Snap has also discovered what triggers her magic and how she can tap into energy: When the people she loves are threatened or need help. The first time she accidentally used magic, Lulu was wishing that she had long hair. Snap used her magic to help Lulu achieve the feminine hairstyle she wanted. The second time she used magic, it was to protect a baby possum. And the third time, it was to tame the large dogs that Chuck was misusing to attack Snap and her family.

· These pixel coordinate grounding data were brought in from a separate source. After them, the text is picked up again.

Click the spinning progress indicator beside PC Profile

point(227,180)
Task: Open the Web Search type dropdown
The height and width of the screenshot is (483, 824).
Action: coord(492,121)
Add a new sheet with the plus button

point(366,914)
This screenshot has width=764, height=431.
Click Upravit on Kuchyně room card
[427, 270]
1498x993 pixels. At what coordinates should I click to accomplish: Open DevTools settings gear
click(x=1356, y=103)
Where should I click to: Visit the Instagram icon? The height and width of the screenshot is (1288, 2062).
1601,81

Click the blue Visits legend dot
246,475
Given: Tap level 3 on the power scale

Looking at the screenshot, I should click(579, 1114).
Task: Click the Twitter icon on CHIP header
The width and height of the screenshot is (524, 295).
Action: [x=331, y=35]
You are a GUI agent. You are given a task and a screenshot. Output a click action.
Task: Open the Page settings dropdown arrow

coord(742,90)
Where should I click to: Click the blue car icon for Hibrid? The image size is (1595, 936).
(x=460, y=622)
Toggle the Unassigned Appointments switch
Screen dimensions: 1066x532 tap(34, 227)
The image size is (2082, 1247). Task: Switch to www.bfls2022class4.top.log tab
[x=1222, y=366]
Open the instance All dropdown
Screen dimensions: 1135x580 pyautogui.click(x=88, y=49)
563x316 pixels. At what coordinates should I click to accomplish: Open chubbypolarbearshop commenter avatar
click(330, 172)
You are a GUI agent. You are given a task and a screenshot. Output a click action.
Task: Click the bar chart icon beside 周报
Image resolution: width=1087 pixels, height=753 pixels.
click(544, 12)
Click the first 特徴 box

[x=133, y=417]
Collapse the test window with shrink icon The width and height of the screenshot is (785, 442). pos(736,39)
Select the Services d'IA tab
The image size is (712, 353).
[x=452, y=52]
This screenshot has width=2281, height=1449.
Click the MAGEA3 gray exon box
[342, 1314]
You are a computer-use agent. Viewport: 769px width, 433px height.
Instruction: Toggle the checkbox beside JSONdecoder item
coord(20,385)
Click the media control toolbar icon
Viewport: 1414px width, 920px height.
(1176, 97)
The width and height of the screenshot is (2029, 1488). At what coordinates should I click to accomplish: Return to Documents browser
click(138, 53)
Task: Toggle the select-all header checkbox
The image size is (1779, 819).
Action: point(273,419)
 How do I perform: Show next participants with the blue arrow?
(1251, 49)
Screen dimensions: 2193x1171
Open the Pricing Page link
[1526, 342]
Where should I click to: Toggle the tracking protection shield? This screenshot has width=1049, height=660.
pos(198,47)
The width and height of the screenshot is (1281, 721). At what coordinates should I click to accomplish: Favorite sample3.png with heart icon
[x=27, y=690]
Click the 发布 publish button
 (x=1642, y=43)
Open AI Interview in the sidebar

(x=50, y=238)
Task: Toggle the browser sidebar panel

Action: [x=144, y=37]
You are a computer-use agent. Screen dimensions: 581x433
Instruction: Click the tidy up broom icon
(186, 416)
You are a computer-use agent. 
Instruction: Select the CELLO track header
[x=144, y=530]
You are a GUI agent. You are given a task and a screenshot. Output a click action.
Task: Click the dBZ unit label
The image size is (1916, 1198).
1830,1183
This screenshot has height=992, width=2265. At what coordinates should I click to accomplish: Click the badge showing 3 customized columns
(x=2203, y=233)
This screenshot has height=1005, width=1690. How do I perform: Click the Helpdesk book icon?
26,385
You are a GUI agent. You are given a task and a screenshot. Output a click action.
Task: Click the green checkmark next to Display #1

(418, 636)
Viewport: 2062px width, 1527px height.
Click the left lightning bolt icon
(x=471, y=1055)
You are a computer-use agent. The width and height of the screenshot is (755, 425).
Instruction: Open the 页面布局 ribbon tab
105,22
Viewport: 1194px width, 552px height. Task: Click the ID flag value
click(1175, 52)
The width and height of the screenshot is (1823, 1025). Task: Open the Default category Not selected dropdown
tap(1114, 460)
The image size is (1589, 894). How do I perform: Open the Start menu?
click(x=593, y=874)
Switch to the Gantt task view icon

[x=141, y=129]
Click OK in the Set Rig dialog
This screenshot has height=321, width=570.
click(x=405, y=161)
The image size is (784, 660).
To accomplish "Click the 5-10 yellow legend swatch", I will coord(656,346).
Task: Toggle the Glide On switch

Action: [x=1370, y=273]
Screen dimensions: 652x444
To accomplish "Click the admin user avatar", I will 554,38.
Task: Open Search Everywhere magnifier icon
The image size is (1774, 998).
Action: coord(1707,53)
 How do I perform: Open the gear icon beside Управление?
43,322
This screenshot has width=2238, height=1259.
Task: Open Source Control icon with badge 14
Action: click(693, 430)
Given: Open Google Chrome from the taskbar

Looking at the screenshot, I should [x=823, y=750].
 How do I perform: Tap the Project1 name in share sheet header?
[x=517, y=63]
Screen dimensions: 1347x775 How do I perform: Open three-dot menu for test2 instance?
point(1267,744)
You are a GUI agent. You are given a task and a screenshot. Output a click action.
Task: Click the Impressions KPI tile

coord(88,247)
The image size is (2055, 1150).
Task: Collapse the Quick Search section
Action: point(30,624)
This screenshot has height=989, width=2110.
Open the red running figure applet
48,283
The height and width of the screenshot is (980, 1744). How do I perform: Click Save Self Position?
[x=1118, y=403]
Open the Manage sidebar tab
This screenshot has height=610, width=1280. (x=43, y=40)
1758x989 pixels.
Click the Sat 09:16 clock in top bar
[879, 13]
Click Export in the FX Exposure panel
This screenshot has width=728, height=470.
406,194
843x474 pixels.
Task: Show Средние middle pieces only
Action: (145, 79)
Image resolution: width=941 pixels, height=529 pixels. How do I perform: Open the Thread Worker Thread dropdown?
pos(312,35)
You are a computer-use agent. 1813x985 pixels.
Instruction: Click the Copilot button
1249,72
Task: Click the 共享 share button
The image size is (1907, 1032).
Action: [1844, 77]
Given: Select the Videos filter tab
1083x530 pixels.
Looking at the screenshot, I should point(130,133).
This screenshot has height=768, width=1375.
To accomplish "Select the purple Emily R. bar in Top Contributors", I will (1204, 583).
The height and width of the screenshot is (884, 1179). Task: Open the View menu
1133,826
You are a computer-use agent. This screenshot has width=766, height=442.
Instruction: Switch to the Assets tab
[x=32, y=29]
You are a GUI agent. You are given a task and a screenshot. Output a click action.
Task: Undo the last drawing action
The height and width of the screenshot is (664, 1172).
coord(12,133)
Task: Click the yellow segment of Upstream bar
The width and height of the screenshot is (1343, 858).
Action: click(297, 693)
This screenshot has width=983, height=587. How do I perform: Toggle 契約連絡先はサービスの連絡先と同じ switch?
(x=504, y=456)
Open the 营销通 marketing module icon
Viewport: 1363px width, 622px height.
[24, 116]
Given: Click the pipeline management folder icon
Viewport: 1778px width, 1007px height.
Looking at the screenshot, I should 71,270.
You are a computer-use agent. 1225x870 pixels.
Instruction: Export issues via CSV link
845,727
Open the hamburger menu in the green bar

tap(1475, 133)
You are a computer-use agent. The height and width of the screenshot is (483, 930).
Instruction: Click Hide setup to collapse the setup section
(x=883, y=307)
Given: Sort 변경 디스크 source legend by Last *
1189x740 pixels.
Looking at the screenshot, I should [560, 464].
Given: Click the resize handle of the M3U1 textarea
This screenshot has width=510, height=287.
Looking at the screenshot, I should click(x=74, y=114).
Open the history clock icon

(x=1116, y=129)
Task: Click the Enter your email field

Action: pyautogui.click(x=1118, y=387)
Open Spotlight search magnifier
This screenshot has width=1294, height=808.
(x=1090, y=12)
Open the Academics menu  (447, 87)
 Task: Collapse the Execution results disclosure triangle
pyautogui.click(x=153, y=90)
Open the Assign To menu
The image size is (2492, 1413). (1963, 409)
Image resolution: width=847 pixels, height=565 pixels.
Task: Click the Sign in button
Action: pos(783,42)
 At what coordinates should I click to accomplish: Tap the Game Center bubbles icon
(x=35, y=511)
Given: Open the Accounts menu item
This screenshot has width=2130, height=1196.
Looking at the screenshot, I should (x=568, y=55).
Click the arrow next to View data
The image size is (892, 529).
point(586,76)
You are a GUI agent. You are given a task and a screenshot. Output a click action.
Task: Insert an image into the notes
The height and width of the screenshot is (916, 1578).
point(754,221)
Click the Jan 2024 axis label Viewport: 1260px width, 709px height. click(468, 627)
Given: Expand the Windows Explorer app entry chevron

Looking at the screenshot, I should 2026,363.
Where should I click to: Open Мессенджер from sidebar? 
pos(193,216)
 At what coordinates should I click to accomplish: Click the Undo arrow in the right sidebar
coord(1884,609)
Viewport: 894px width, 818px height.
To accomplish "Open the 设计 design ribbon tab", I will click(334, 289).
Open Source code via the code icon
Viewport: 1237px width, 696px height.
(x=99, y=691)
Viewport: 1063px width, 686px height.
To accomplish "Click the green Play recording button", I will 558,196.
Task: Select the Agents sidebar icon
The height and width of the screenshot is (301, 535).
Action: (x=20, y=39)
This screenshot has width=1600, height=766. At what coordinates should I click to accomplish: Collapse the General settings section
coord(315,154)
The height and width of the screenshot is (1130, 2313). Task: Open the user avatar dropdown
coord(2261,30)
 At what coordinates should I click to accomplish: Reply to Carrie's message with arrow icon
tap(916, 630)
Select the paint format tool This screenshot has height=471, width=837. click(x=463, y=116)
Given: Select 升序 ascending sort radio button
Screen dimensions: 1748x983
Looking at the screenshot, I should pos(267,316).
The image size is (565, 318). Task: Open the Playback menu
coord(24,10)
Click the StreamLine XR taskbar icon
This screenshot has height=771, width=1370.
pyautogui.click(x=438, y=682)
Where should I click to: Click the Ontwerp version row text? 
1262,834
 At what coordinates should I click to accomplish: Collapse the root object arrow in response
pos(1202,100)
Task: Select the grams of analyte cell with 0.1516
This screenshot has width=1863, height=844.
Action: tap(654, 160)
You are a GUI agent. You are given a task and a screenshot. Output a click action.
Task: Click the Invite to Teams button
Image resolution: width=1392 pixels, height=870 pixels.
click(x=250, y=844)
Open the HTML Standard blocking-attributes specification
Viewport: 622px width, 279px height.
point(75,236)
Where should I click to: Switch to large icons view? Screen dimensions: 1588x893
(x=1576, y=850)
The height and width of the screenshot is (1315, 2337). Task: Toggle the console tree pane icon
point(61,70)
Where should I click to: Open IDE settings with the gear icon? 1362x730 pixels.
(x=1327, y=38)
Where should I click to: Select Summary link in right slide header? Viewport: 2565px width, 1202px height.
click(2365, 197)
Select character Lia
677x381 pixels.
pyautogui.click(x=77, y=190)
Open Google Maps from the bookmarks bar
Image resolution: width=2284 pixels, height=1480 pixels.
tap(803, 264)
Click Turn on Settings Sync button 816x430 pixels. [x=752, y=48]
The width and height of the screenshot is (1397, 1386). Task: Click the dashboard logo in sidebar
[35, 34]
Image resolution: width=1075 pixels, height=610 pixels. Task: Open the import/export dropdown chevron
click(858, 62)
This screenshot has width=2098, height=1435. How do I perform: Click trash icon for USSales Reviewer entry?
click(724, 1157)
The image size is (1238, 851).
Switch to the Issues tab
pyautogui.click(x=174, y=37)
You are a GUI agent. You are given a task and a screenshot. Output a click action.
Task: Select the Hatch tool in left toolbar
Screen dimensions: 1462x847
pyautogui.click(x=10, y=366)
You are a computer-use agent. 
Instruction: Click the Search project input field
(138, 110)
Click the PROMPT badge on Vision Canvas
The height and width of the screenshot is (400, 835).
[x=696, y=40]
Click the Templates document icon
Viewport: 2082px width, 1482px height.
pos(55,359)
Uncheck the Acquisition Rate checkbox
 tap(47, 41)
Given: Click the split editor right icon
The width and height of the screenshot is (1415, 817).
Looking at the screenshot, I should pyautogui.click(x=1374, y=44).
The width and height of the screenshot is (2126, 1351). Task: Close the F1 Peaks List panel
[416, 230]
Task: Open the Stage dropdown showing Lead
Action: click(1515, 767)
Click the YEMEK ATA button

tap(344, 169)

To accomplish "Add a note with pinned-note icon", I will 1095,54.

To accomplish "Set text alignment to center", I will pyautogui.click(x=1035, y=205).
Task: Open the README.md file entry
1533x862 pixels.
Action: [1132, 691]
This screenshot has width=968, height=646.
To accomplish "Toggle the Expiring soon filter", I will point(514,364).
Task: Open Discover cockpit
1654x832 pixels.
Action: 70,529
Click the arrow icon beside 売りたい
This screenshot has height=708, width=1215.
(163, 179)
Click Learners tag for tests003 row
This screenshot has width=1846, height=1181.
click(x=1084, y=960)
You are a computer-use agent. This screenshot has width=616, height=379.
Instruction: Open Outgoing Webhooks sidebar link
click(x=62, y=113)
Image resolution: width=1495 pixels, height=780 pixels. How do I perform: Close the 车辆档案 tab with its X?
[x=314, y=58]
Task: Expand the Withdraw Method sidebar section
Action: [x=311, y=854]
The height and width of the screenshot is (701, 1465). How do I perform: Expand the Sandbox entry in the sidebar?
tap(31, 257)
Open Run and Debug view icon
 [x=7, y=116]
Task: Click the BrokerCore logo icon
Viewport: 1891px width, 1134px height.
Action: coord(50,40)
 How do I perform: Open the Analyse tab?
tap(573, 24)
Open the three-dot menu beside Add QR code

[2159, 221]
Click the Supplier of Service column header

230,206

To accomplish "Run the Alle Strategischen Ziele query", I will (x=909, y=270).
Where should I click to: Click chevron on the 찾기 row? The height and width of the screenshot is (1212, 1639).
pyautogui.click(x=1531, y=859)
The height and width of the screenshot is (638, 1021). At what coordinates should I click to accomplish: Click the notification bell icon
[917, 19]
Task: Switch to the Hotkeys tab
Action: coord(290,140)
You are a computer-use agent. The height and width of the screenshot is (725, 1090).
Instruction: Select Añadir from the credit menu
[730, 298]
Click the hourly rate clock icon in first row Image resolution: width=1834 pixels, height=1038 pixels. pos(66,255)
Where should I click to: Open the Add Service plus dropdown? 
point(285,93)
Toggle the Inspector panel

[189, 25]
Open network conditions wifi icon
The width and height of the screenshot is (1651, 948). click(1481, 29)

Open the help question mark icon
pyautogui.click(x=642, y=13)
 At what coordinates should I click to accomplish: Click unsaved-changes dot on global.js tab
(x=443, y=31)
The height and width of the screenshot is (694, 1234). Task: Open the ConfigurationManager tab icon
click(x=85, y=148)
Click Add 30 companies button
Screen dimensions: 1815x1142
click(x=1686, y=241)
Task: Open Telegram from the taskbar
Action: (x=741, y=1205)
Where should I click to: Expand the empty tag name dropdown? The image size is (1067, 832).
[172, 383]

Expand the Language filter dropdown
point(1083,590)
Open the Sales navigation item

After using magic this third time, Snap understands what Jacks means about the important uses of magic. Magic is the strongest when it is used to help Snap’s family, like Violet, and found family, like Jacks and Lulu. After Chuck’s attack, Snap realizes that even if she seems different, this difference leads her to care fiercely about her loved ones. This care culminates in her invitation for Jacks to formally join their family at Thanksgiving Dinner, uniting her with Jessie again. This gives Jacks a happy ending she didn’t think was possible at this stage in her life.
Snap’s use of magic forges an example for Lulu, who decides she also wants to be a witch. Unlike Snap, who uses her magic to protect, Lulu wants to use magic to create. She wants to be able to “grow plants like Jacks” to help her grandfather’s farm or father’s herb garden (216). When Lulu places a seed in the sun and leaves her room, the seed sprouts with a twinkle of purple magic. Since Lulu is applying her will and energy toward something she truly cares about—like Jacks saving animal spirits or Snap protecting her loved ones—her magic helps the seedling.